_Instructions:_
1. Write out the part of the Lios folding bike article that opens with the words containing "At £3,250 for" and closes with "June’s LikeBike show.".
2. In one to three sentences, explain why the Lios folding bike article says Lios now sits at the top of the high-end folding commuter bike market.
3. Carry on the Lios folding bike article from the point where it ends.

(Page excerpt)

“It’s a niche within a niche, but we’ve sold a good amount before we’ve even launched, such has been the interest,” says co-founder of Lios, Steve McCulley.
Launching the Nano yesterday in London, the build is likely the only mass produced belt-driven carbon fibre folding bike on the market, meaning Lios now sits at the summit of a fast evolving high-end market for folding commuter bikes.
At £3,250 for a singlespeed rig, which is optimised to churn out a solid 18mph average via around 65 gear inches, the Lios benefits from the carbon manufacturing expertise of a far-Eastern manufacturing goliath. For another £250 a eight-speed Alfine hub geared build joins the party, while a limited edition build is shipping to June’s LikeBike show.
McCulley has tinkered with bikes from a young age, but Lios came about almost as a result of a life-altering event in Afghanistan. McCulley is also a Cytech Level 3 Bike Technician, one of less than 50 certified Retül 3D motion analysis bike fitters in the UK and the first to own and utilise the revolutionary BioBike dynamic fitting system, of which there are currently a handful in the world.
“I was leading a group in the Royal Marines in Afghanistan having followed a friend into the military many years ago. Unfortunately I was hit side on in an IED blast, which put me in a coma for three weeks and in hospital for three months. Following that I had a pretty intensive period of three years rehabilitation during which I began to tinker with bikes again, first producing 25 custom builds a year, but then exploring the potential of a folding bike.
“I met Brompton founder Andrew Ritchie in 2013 and asked if they were likely to explore a carbon folder in future. He laughed and said it was highly unlikely and gave me a blessing of sorts to explore the idea. A short while later and here we are. I took the Lios back to show him and we spent all day at the factory with many of Brompton’s staff wanting to have a go.”

(End Page excerpt)
(Record extracts)

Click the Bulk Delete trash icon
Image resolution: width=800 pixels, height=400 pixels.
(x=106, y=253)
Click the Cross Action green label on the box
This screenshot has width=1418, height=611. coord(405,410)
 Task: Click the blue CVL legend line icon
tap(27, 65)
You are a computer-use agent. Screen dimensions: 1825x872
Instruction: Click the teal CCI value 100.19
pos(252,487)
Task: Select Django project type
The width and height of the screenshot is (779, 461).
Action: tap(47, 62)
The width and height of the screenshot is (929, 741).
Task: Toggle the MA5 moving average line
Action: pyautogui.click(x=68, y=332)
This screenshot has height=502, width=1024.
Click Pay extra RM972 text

(End Record extracts)

_Numbered answers:_
1.
At £3,250 for a singlespeed rig, which is optimised to churn out a solid 18mph average via around 65 gear inches, the Lios benefits from the carbon manufacturing expertise of a far-Eastern manufacturing goliath. For another £250 a eight-speed Alfine hub geared build joins the party, while a limited edition build is shipping to June’s LikeBike show.

2. The Nano is likely the only mass-produced, belt-driven carbon fiber folding bike on the market. That places Lios at the top of a fast-evolving high-end market for folding commuter bikes.

3.
The bike’s spec is unlike any other folding bike on the market, in that it sports 18-inch 60mm deep carbon rims, internal routing through the monocoque frame, Shimano hydraulic brakes and carbon finishing kit on the seatpost, handlebar, saddle and tapered steerer fork. All of that tips the scales at a featherlight 8.2kg for the singlespeed build and 9.2kg for the Shimano gearhub version and it’s 20-inch wheel.
“It’s built tough, we’ve had BMX riders drop it off our van roof with no trouble,” McCulley says with a smile.
Got a store in an urban area that may benefit from a bike like the Lios? You may be in luck, says McCulley.
“At the present time we’re selling via Bespoke Cycling and Cyclefit in the UK, but I’m very open to hearing from dealers elsewhere who would be the right fit. We think that this bikes’ potential in south-east Asian cities, for example, would work well. Interest has already emerged from Europe and the USA. Given there’s nothing quite like this on the market at present it shouldn’t cannibalize a dealer’s other business if a customer is considering their commute options.”